Source records:
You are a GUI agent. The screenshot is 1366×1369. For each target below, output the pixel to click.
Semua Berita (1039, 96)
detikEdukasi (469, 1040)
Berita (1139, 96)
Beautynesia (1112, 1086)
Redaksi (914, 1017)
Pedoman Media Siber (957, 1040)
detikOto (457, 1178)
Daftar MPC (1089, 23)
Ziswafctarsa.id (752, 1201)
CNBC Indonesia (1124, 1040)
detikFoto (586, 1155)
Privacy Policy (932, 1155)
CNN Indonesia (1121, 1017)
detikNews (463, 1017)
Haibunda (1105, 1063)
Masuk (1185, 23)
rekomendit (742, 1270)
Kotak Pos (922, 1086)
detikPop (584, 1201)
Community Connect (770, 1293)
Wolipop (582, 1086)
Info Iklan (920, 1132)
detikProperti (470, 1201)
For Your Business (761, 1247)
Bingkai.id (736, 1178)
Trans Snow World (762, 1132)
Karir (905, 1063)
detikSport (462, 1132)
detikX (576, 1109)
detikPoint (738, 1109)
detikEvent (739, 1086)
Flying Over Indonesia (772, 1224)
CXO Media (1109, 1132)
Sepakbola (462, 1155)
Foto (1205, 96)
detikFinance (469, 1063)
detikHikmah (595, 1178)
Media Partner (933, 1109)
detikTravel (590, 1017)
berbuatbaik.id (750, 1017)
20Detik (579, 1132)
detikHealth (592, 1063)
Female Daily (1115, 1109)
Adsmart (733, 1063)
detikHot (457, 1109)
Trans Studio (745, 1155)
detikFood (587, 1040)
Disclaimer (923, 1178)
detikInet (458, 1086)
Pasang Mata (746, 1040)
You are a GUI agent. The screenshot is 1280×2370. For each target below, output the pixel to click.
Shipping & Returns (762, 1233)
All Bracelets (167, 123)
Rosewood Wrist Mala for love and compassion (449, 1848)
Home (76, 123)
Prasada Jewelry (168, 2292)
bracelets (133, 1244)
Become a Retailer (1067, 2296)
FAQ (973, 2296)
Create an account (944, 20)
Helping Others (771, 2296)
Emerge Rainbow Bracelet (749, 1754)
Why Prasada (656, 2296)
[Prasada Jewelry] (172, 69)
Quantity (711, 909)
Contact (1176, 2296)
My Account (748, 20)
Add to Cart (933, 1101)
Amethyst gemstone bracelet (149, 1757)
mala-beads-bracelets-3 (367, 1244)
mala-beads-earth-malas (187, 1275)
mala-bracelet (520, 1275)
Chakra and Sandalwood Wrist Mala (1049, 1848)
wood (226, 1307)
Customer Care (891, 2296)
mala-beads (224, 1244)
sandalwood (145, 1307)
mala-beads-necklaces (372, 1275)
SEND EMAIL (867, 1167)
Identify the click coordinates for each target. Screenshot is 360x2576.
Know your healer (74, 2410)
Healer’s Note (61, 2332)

◆ **Problem details**:
Copy each line of the records verbatim.

◆ **Reply to the task**:
You are a GUI agent. The screenshot is 1366×1369. For each target below, output the pixel to click.
Semua Berita (1039, 96)
detikEdukasi (469, 1040)
Berita (1139, 96)
Beautynesia (1112, 1086)
Redaksi (914, 1017)
Pedoman Media Siber (957, 1040)
detikOto (457, 1178)
Daftar MPC (1089, 23)
Ziswafctarsa.id (752, 1201)
CNBC Indonesia (1124, 1040)
detikFoto (586, 1155)
Privacy Policy (932, 1155)
CNN Indonesia (1121, 1017)
detikNews (463, 1017)
Haibunda (1105, 1063)
Masuk (1185, 23)
rekomendit (742, 1270)
Kotak Pos (922, 1086)
detikPop (584, 1201)
Community Connect (770, 1293)
Wolipop (582, 1086)
Info Iklan (920, 1132)
detikProperti (470, 1201)
For Your Business (761, 1247)
Bingkai.id (736, 1178)
Trans Snow World (762, 1132)
Karir (905, 1063)
detikSport (462, 1132)
detikX (576, 1109)
detikPoint (738, 1109)
detikEvent (739, 1086)
Flying Over Indonesia (772, 1224)
CXO Media (1109, 1132)
Sepakbola (462, 1155)
Foto (1205, 96)
detikFinance (469, 1063)
detikHikmah (595, 1178)
Media Partner (933, 1109)
detikTravel (590, 1017)
berbuatbaik.id (750, 1017)
20Detik (579, 1132)
detikHealth (592, 1063)
Female Daily (1115, 1109)
Adsmart (733, 1063)
detikHot (457, 1109)
Trans Studio (745, 1155)
detikFood (587, 1040)
Disclaimer (923, 1178)
detikInet (458, 1086)
Pasang Mata (746, 1040)
You are a GUI agent. The screenshot is 1280×2370. For each target below, output the pixel to click.
Shipping & Returns (762, 1233)
All Bracelets (167, 123)
Rosewood Wrist Mala for love and compassion (449, 1848)
Home (76, 123)
Prasada Jewelry (168, 2292)
bracelets (133, 1244)
Become a Retailer (1067, 2296)
FAQ (973, 2296)
Create an account (944, 20)
Helping Others (771, 2296)
Emerge Rainbow Bracelet (749, 1754)
Why Prasada (656, 2296)
[Prasada Jewelry] (172, 69)
Quantity (711, 909)
Contact (1176, 2296)
My Account (748, 20)
Add to Cart (933, 1101)
Amethyst gemstone bracelet (149, 1757)
mala-beads-bracelets-3 (367, 1244)
mala-beads-earth-malas (187, 1275)
mala-bracelet (520, 1275)
Chakra and Sandalwood Wrist Mala (1049, 1848)
wood (226, 1307)
Customer Care (891, 2296)
mala-beads (224, 1244)
sandalwood (145, 1307)
mala-beads-necklaces (372, 1275)
SEND EMAIL (867, 1167)
Identify the click coordinates for each target. Screenshot is 360x2576.
Know your healer (74, 2410)
Healer’s Note (61, 2332)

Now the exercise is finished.